Mergers loom in industrial, travel sectors
Steve Umidha @UmidhaSteve
The challenging environment brought by the coronavirus pandemic will force players in the travel and industrial sectors to strategically merge to reduce expenses and improve their operations.
Analysts believe that prospective consolidation, restructuring and mergers in those sectors will create a cascading effect and prompt other sectors to rethink their strategic priorities.
They also expect bankruptcies and permanent closure of certain industries.
Industry consolidation occurs when separate companies – big or small – join forces on relatively equal terms to form one new company, while a merger is a new business formed when one company absorbs the other.

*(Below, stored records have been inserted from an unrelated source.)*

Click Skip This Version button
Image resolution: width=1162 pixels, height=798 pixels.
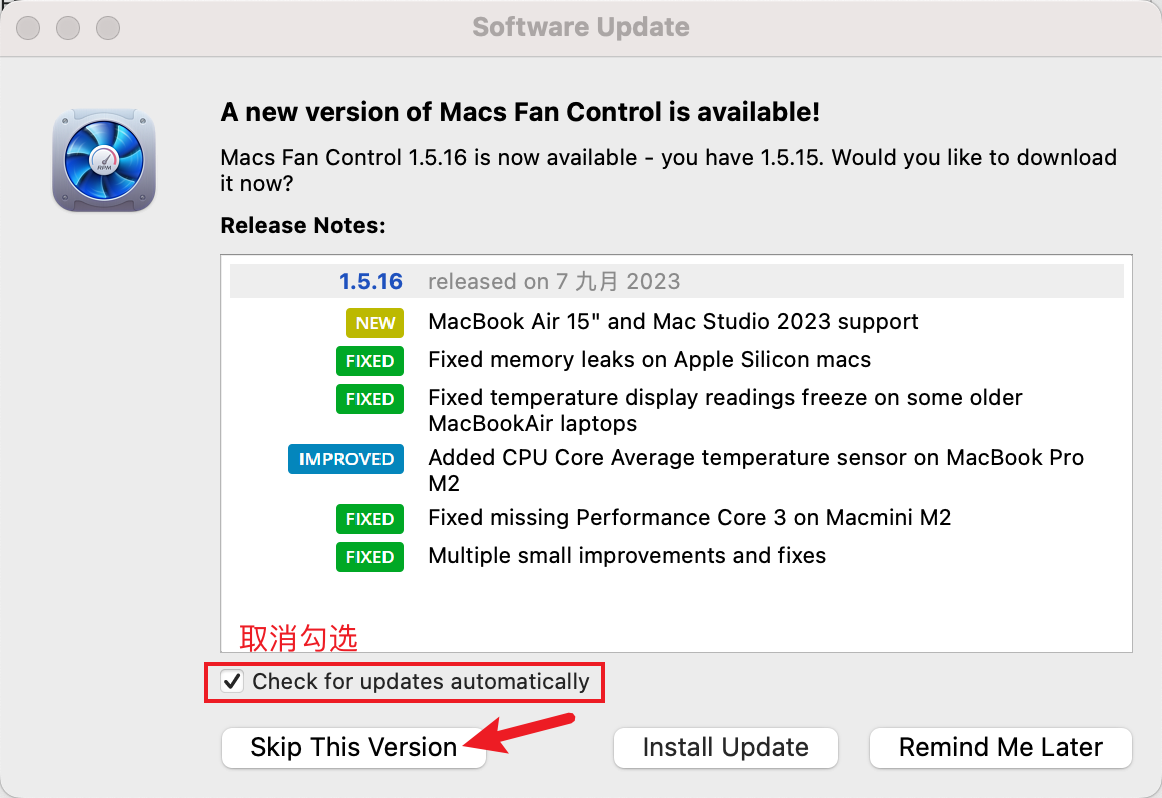tap(353, 747)
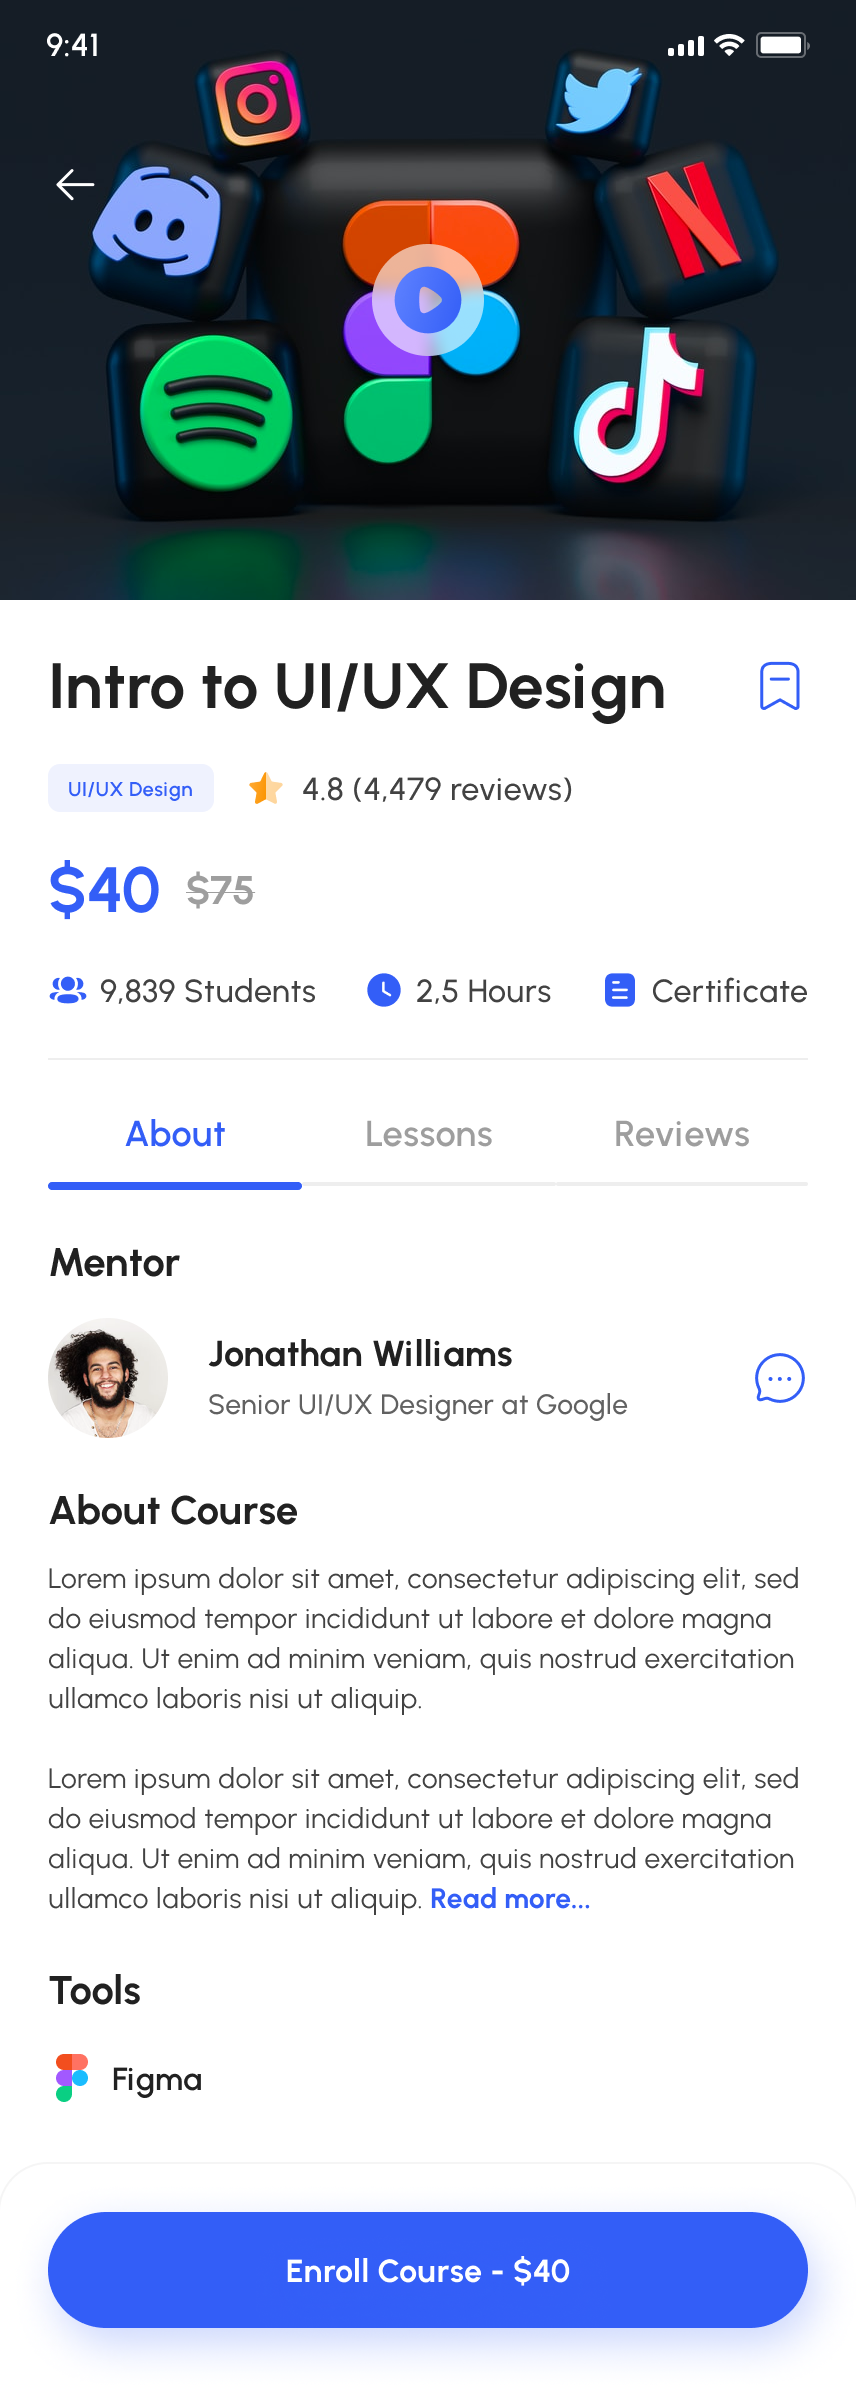Select the Reviews tab

coord(681,1135)
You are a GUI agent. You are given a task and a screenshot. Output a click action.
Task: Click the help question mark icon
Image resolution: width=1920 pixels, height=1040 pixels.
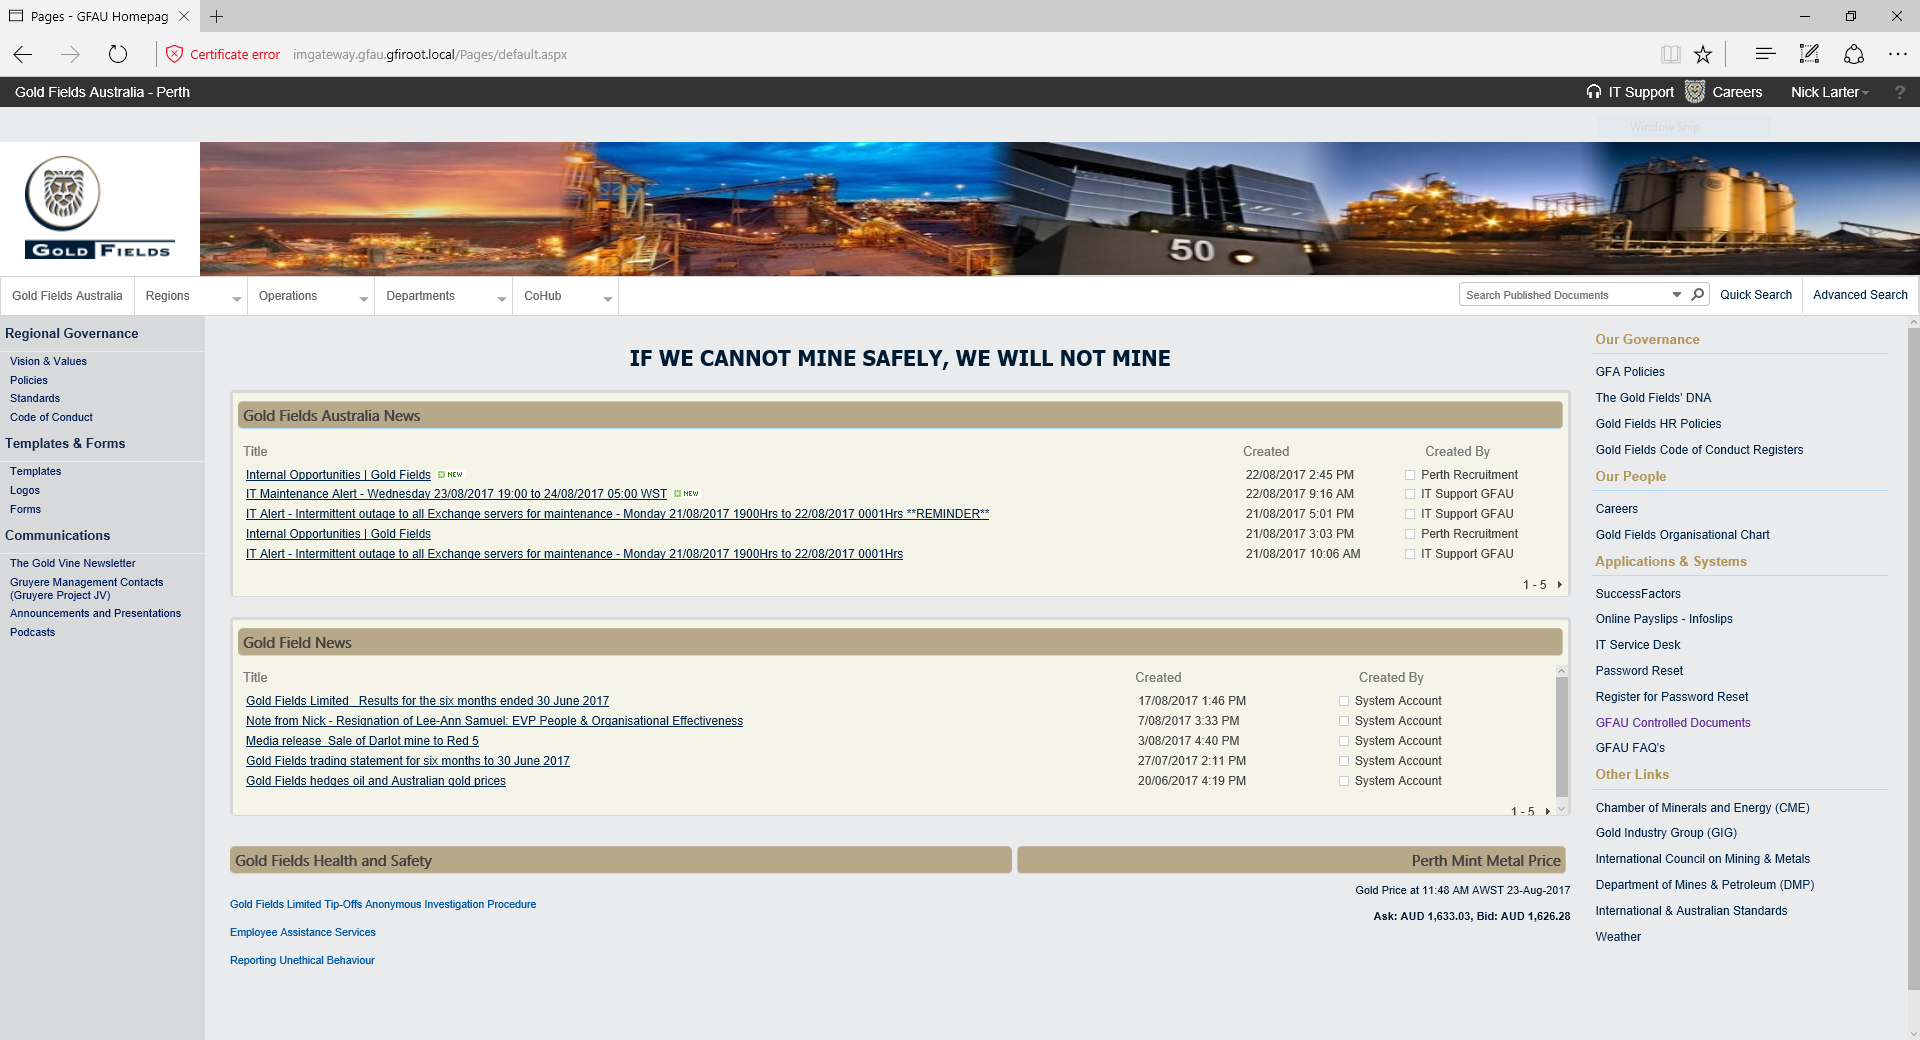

“Within those two sectors, we will also see meaningful gradations of valuation between larger and smaller companies coming together as a result of reduced profit margins and drop in demand,” says Standard Investment Bank (SIB) director Job Kihumba.
He added: “It is not a question of if it will happen, but when they will do it.” Experts expect consolidation in the aviation sector, oil industries as well as export businesses all of which are entwined and immensely subsidise the country’s economy.
Other sectors expected to rethink their strategies as a result of the ravaging pandemic is the mobile lending space, according to financial expert Peter Macharia, who is the chief executive of Jijenge Credit.
Macharia warns that the sub-sector could be caught flat footed owing to the fact that it lacks sound credit appraisal systems to evaluate creditworthiness and bankability of a prospective borrower.
“The financial sector as whole will not be hugely impacted but mobile lenders will feel the heat in the long run…tourism and mainly aviation sector will definitely see a huge wave of consolidation going forward,” he said.
The pandemic has had harsh impact on key sectors like tourism and travel with the closure of hotels and stalled operations in the aviation sector.